Il y a beaucoup moins de pénibilité de travail, « les ceps sont montés plus haut, c’est beaucoup plus à portée et on travaille avec des petits tracteurs voire avec des quads, il y a donc moins de tassement de sol », relate encore le Champenois. Ces vignes ont moins souffert du gel du printemps dernier, en revanche, la hauteur (plus de 2 m.) rend les végétaux plus sensibles à l’échaudage.

D’un président à l’autre

Après seulement neuf mois à la présidence du BIVB, Frédéric Drouhin a laissé le poste pour s’envoler « vers des projets plus personnels ». Il avait repris au pied levé la présidence après les soucis de santé de Louis-Fabrice Latour. Aujourd’hui, c’est Laurent Delaunay qui lui succède. Cet œnologue et technicien de formation est issu d’une famille de producteurs et négociants-éleveurs. La Maison Édouard Delaunay a été fondée en 1893 et est située dans les Hautes Côtes, à l’Étang-Vergy, en Côte-d’Or, à mi-chemin entre Dijon et Beaune. Laurent Delaunay est impliqué dans les instances professionnelles depuis de nombreuses années, avec des mandats locaux (vice-président de la FNEB / UMVGB et administrateur du BIVB depuis 2012) et nationaux (conseil de surveillance de FranceAgriMer, UMVin, Anivin).

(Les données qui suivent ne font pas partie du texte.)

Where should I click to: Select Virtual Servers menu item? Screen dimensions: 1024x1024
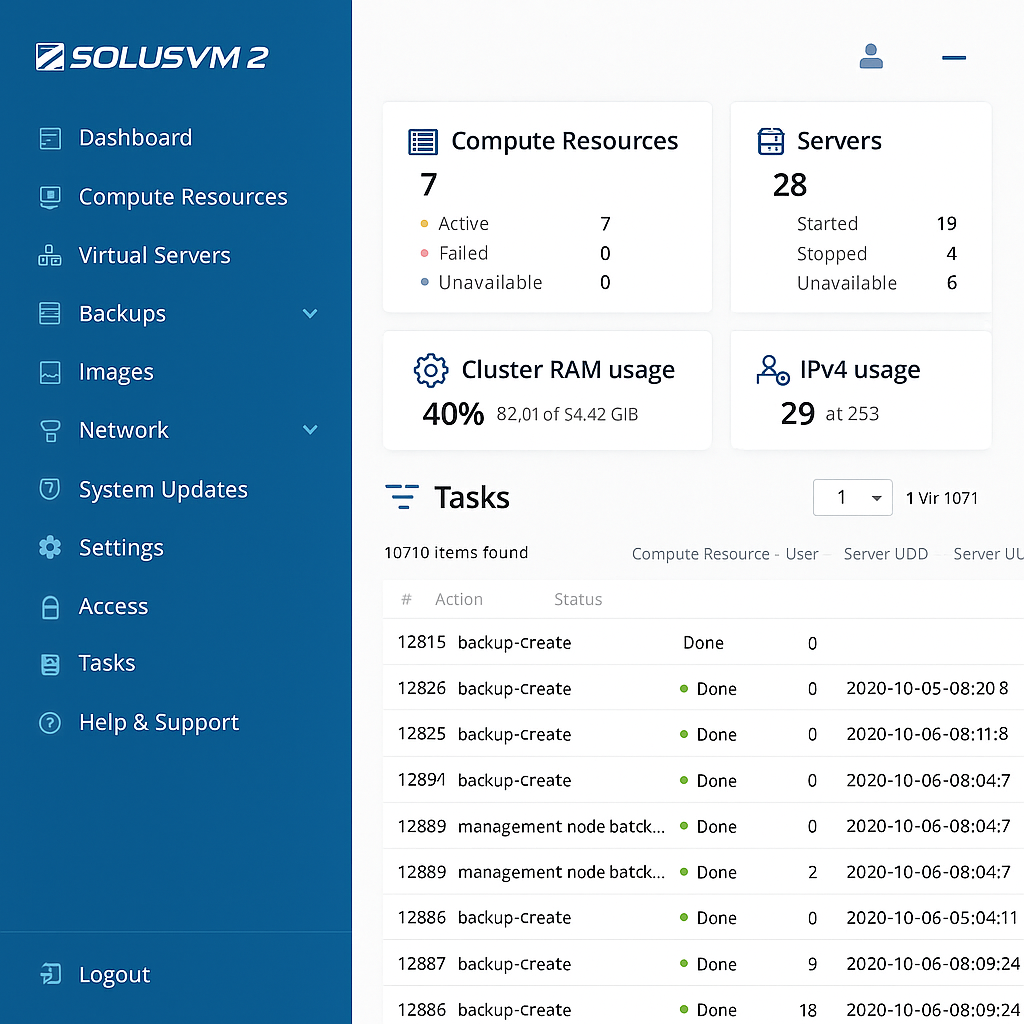[154, 256]

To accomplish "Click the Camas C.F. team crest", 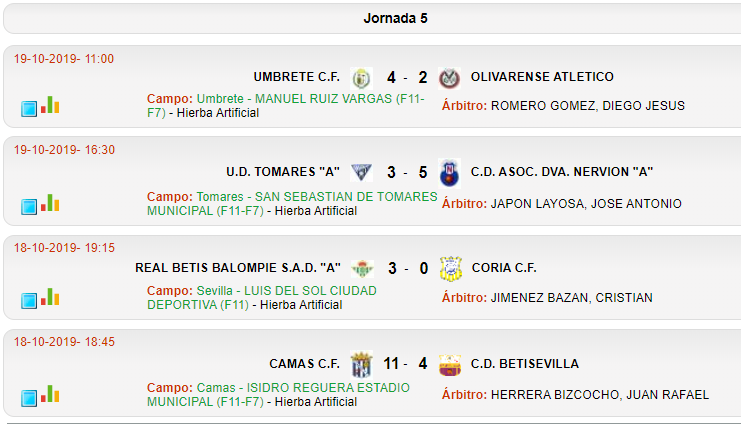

Lors de son discours, Laurent Delaunay a évoqué la « période d’incertitudes, sans nul doute intense et riche en défi », dans laquelle il entame sa co-présidence. Il a aussi rappelé l’importance d’accompagner et de justifier auprès du public les prix élevés que vont afficher les bouteilles de Bourgogne en raison de la pénurie de vins à prévoir… Avant de conclure, « l’unité de la Bourgogne est une force, il faut la préserver ! ».